La Morada, Centro Social Okupado y Autogestionado-CSOA- es, o será mejor decir:era- un movimiento social agrupado, múltiple y con vocación democrática que ocupaba un local abandondo en la calle Casarrubuelos, un callejón medio olvidado, a medias industrial, a medias residencial, a la altura y por detrás del cruce de Fernando el Católico con Vallehermoso.El local solo era el esqueleto físico del movimiento, el soporte de una pléyade de iniciativas sociales y vecinales nacidas al calor del 15M.
  
Esta semana pasada una confusa operación que tendrá seguramente consecuencias judiciales consiguió expulsar del centro a los activistas que a lo largo de estos cuatro años han usado las instalaciones para sus actividades de todo tipo imposibles de ennumerar: lúdicas, formativas, artísticas, políticas, culturales, etc. La operación que se saldó con la detención de decenas de activistas y vecinos solidarios ha provocado reacciones críticas en los órganos de poder municipal y en el conjunto del movimiento vecinal del distrito de Chamberí.



No es el caso, no es mi pretensión, reseñar ni evaluar la naturaleza del movimiento Okupa ni por lo tanto colocarme a favor ni en contra. Solo diré lo que yo como vecino tengo observado en algunas ocasiones en las que me he pasado por el centro a participar como vecino en algunas de sus actividades. Siempre he sentido que lo mejor del barrio estaba ahi. Grupos de jóvenes, y no tan jóvenes, buscando un horizonte vital de colaboración y solidaridad entre los vecinos para organizar actividades en distintos órdenes de la vida sin el sometimiento al mercantilismo.

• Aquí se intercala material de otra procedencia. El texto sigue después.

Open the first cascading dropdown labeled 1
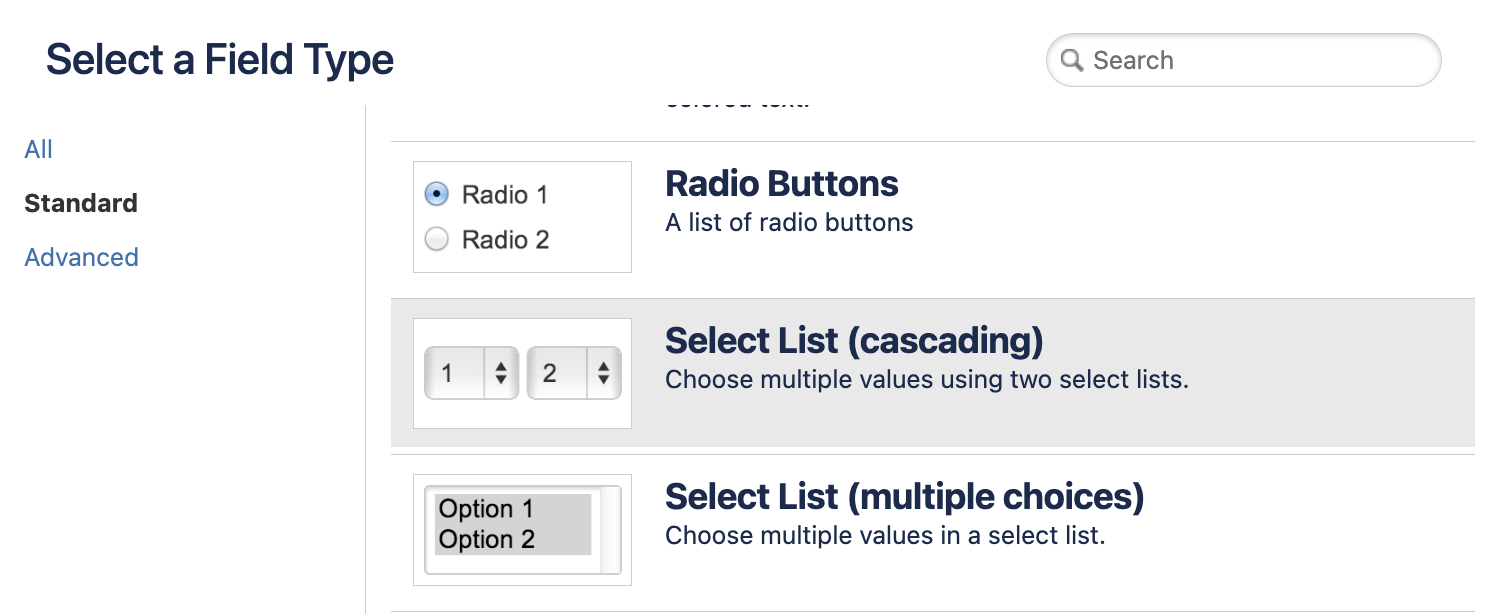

La globalización, la crisis económica, el deterioro ecológico, el paro estructural, la emergencia de herramientas y tecnologías como la robótica, la informática, etc  nos llevan hacia un mundo distinto en el que la propia vida social y colectiva se verá sometida a enormes presiones para entegarse atada de pies y manos al dios de los mercados. Ello derivará en un mundo de ganadores y perdedores, a una sociedad en la que enormes grupos sociales verán como la precariedad se instalará como forma de vida dominante. Ante ese panorama unas minorías muy vitales, entregadas y apasionadas quieren presentar batalla. Y ya no lo quieren hacer solo a través de la lucha política sino por medio del cambio de forma de vida. Rescatando parte de las relaciones sociales del mercado, desmercantilizando la vida diaria. Quieren cambiar el dibujo de nuestras ciudades. Variar el modelo del aprendizaje. Resolver el ocio de manera socialmente util. Ayudar a los más desfavorecidos. Ese es su programa y su concepto de lucha. Todo eso que lleva incubándose en las sociedades instisfechas de Occidente desde hace décadas viene abriéndose camino también en la España de hoy.


Lo de la ocupación de locales abandonados es lo de menos. Lo importante es el contexto social. El clima de agrupación de las personas. Sus vínculos solidarios. Y eso no lo frenan ni los desalojos ni los desahucios.
 
En prueba de ello el movimiento de La Morada se ha echado este domingo a la calle. En la calle Fuencarral estaban los vecinos de la Despensa Solidaria recogiendo víveres en la puerta del Carrefour. Estaban los bailarines de swing y de break dance practicando con los vécinos. Estaban los músicos y los de la batukada. Y los del rastrillo de ropas a distribuir gratuitamente. Y los activistas sociales y políticos. 


Un goce estar hoy en la calle con los chicos y las chicas de La Morada. Me temo que algunos van a tener que seguir aguantándoles.